Dalam perjalanan di warung kopi,
saya memiliki banyak cerita yang biasa saya bualkan kepada siapa saja yang haus
hiburan. Mulai cerita seorang anak yang mati gegara makan tahu yang isinya
racun tikus, hingga seorang pejabat yang mati kecapekan setelah bergoyang; juga
terkadang saya pura-pura menceritakan nasib seorang anak yang lebih cepat mati karena
banyak bersedih. Dengan begitu, tidak lama kemudian saya bisa melihat
orang-orang mengangguk-angguk, itu saya sebut ‘anggukan penyemangat diri’.
Alhamdulillah, sebagai orang jawa tulen, saya merasa beruntung bisa
kuliah di Madura. Selain berhasil mencari bukti istilah ‘cangkir ngudek sendok’,
saya berkesempatan jalan-jalan di sebelah barat Bangkalan pada suatu malam. Di
sepanjang pesisir pantai utara itu, petang menjadikan semua serba remang-remang
tak jelas. Saya merambat pelan, seperti cacing, terus berjalan mengikuti
nurani, dan memang selama ini saya hanya mengikuti nurani, meskipun masih ada
yang bilang saat saya tidak sedang bisa berkompromi dengan apapun, mereka
bilang saya tak punya nurani.
Sebagai manusia, lumrah sudah
jika memikirkan apapun yang telah, sedang, dan akan menjadi. Maka, kegelapan
dari arah barat jalan itu telah membuat saya bertanya-tanya, bahwa sesungguhnya
apa yang seharusnya sedang saya lakukan di pesisir ini? Jika terus-terusan di
tempat gelap begini, apa yang akan terjadi?
Dalam ilmu fisika, yang dikenal hanya
cahaya. Sedangkan gelap didevinisikan sebagai bayangan, yang timbul akibat
cahaya yang terhalang.
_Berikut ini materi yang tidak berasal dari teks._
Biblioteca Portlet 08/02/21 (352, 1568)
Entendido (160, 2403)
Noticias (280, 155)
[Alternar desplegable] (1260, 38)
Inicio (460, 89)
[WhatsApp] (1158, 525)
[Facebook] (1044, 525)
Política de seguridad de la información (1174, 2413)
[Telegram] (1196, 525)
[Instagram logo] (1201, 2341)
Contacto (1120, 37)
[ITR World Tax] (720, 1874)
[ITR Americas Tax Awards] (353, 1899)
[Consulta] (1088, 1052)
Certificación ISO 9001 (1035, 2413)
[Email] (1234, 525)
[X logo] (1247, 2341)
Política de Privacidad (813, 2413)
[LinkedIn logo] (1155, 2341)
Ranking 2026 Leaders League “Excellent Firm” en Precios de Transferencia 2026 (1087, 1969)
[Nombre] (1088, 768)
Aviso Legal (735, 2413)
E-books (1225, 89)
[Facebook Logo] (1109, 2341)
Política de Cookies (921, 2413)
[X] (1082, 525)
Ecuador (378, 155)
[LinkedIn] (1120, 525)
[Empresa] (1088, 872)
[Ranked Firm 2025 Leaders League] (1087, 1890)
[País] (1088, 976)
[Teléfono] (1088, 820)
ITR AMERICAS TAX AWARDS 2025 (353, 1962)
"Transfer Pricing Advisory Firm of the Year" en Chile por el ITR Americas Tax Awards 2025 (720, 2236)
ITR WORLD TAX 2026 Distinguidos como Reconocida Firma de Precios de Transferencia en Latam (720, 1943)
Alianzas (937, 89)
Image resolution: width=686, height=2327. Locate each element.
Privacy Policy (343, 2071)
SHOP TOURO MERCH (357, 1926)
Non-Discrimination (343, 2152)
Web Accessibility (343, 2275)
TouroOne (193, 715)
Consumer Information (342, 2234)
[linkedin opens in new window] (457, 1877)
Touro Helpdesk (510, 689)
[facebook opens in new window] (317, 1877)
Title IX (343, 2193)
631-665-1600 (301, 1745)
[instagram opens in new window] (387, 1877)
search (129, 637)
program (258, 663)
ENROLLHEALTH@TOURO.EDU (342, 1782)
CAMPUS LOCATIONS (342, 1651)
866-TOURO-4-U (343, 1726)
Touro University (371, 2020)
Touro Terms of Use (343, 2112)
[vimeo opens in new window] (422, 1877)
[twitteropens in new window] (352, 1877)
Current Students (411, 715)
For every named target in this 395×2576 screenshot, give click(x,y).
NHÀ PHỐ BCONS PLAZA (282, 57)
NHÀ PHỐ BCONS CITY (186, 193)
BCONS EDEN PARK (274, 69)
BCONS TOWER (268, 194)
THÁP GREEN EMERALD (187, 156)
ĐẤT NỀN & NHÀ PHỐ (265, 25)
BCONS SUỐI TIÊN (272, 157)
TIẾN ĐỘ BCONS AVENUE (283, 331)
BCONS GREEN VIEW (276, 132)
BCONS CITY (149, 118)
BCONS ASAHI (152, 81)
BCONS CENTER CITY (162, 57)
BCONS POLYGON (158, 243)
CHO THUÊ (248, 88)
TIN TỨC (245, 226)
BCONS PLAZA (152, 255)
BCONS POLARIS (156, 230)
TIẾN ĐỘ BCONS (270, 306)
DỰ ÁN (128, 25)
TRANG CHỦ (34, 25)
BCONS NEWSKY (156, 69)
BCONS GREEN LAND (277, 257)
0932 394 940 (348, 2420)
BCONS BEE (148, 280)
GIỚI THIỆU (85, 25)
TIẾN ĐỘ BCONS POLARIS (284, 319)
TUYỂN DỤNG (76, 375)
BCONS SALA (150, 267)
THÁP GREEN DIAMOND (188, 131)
Maka sambil merambat pelan-pelan, mata saya celingukan
ke sana – kemari, mencari-cari sebuah ‘apapun’ yang membuat bayangan hingga
menutupi kawasan sebesar ini.
Hamparan laut sepi nelayan, ikan-ikan
menanyakan kail akibat kelaparan dan krisis pangan.
“Tak apa aku mati terjerat pancing,
asal ada umpan yang bisa kusisakan untuk anak-anakku,” kata ikan itu.
“Plangton, hewan-hewan kecil yang
biasa kalian santap, kemana saja?” tanyaku.
Ikan itu, tak lama, puluhan, lalu
ratusan dan entahlah berapa banyak, berkerumun saling mencari kehangatan. Salah
satu dari mereka, ia berkata: ”hewan kecil, dan apapun yang kecil, dan apapun
makanan lainnya, telah habis dihabisi. Punah.”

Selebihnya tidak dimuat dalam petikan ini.